__What is required__. A single number is required: how many lines in the records below contain "height".

Input for this task START

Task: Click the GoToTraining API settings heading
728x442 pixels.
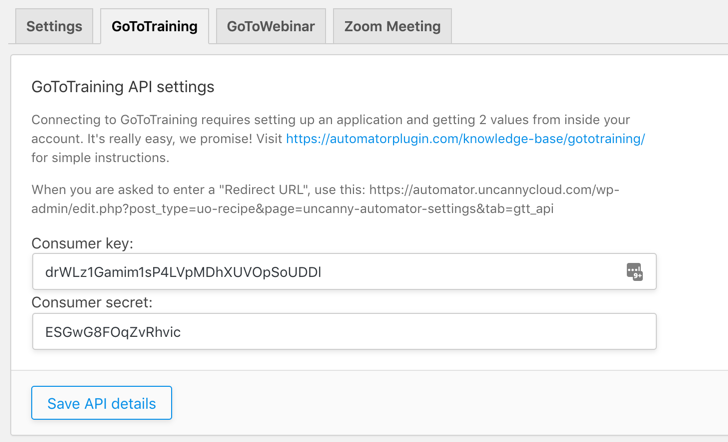Action: [123, 87]
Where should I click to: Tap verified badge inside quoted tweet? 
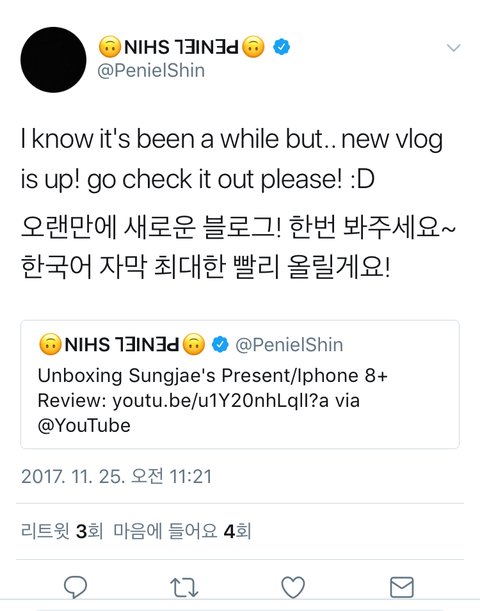tap(220, 344)

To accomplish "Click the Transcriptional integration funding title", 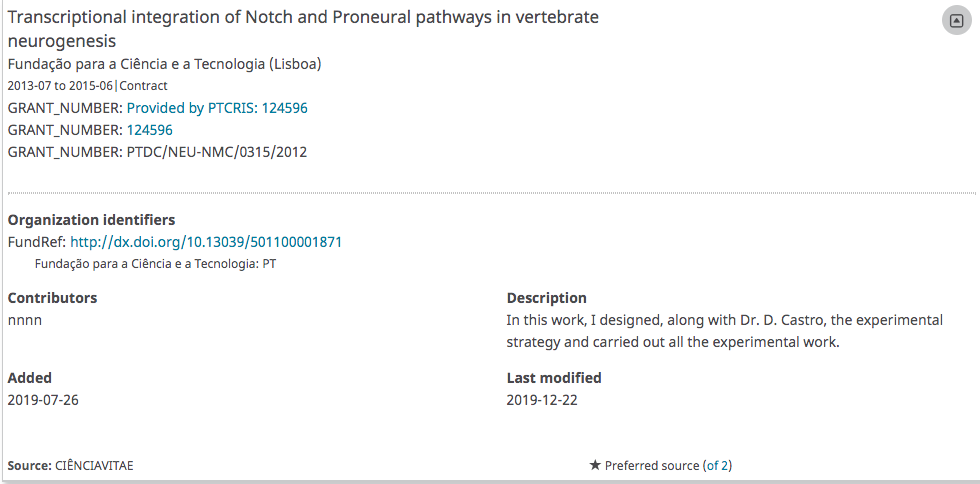I will 303,29.
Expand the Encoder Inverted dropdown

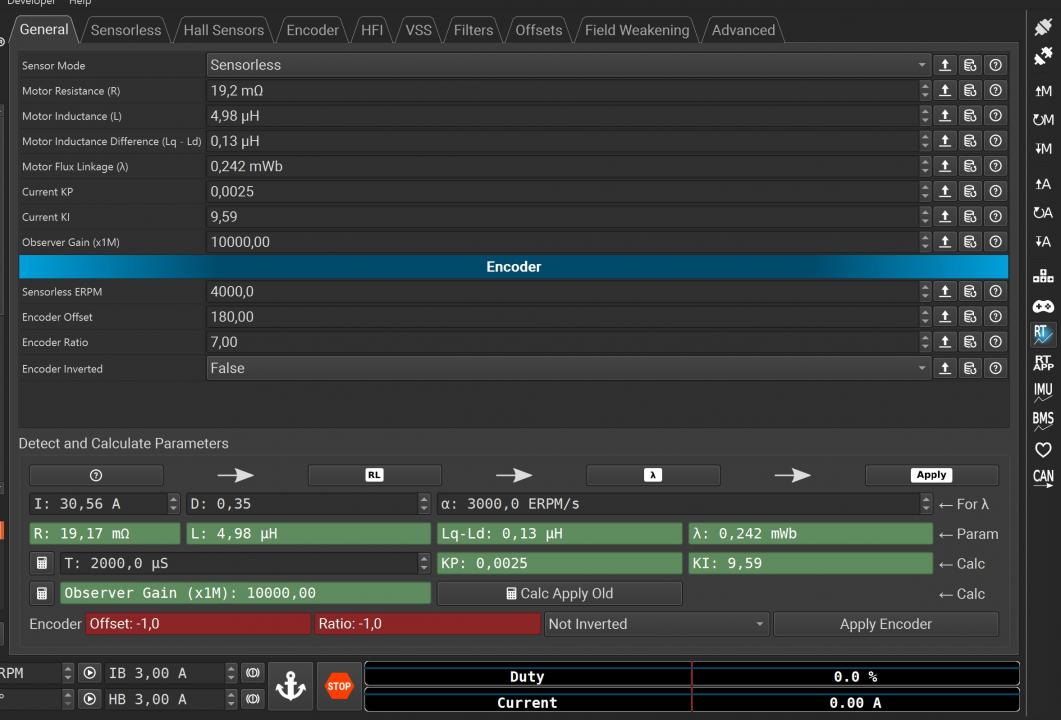[x=568, y=368]
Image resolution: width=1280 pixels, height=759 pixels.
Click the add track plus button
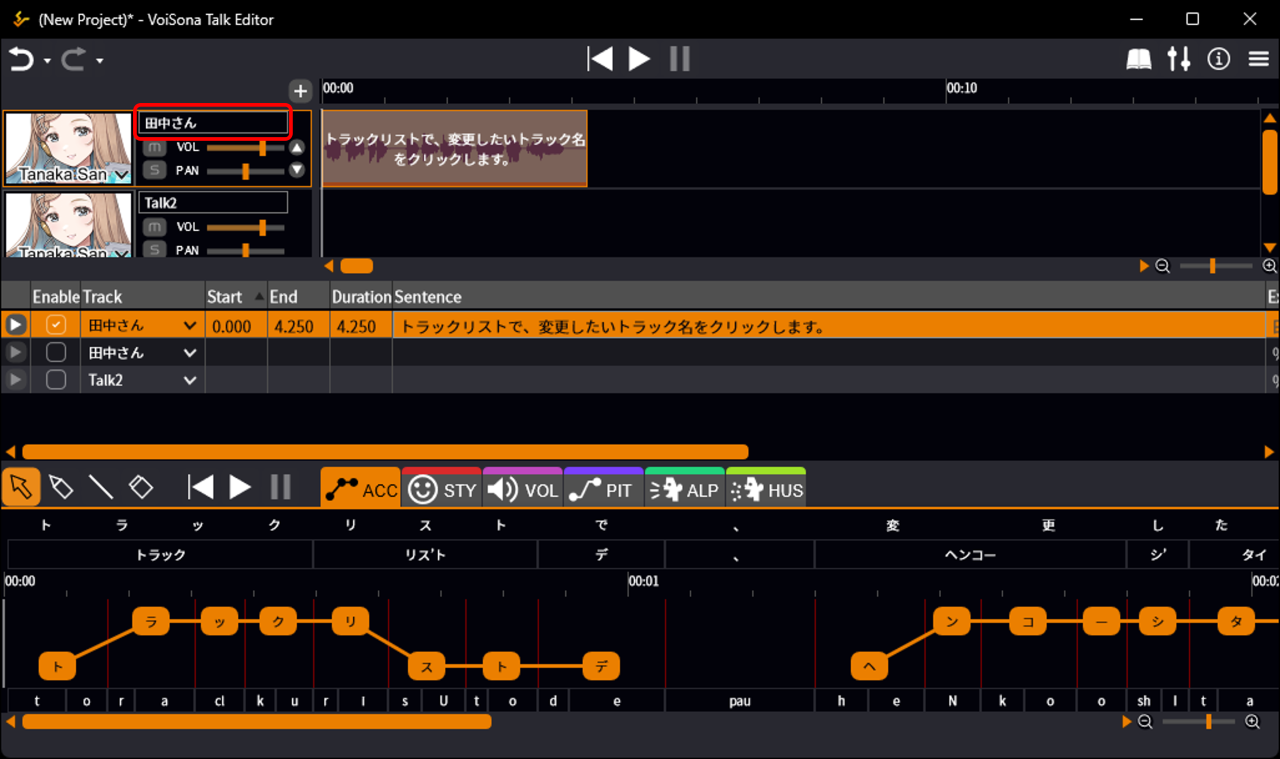(x=300, y=91)
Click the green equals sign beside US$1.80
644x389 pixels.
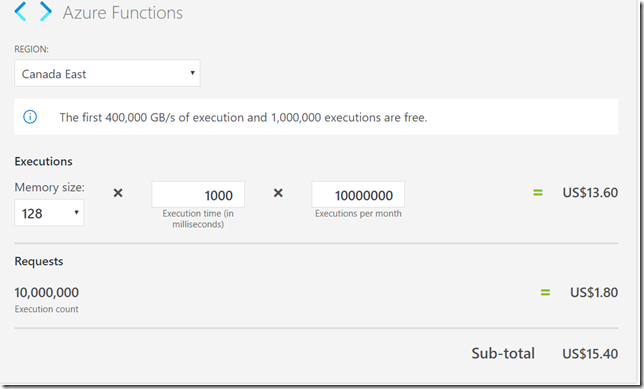pyautogui.click(x=545, y=292)
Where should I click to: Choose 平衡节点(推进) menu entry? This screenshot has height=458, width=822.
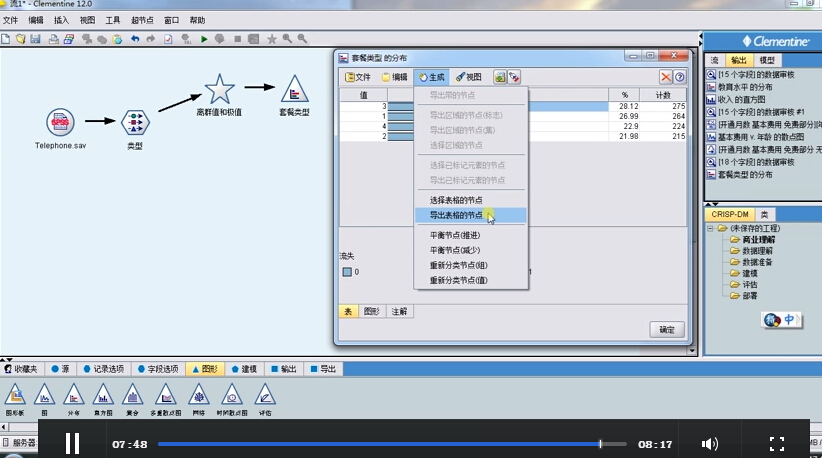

Input for this task END

__Completed exercise__. 2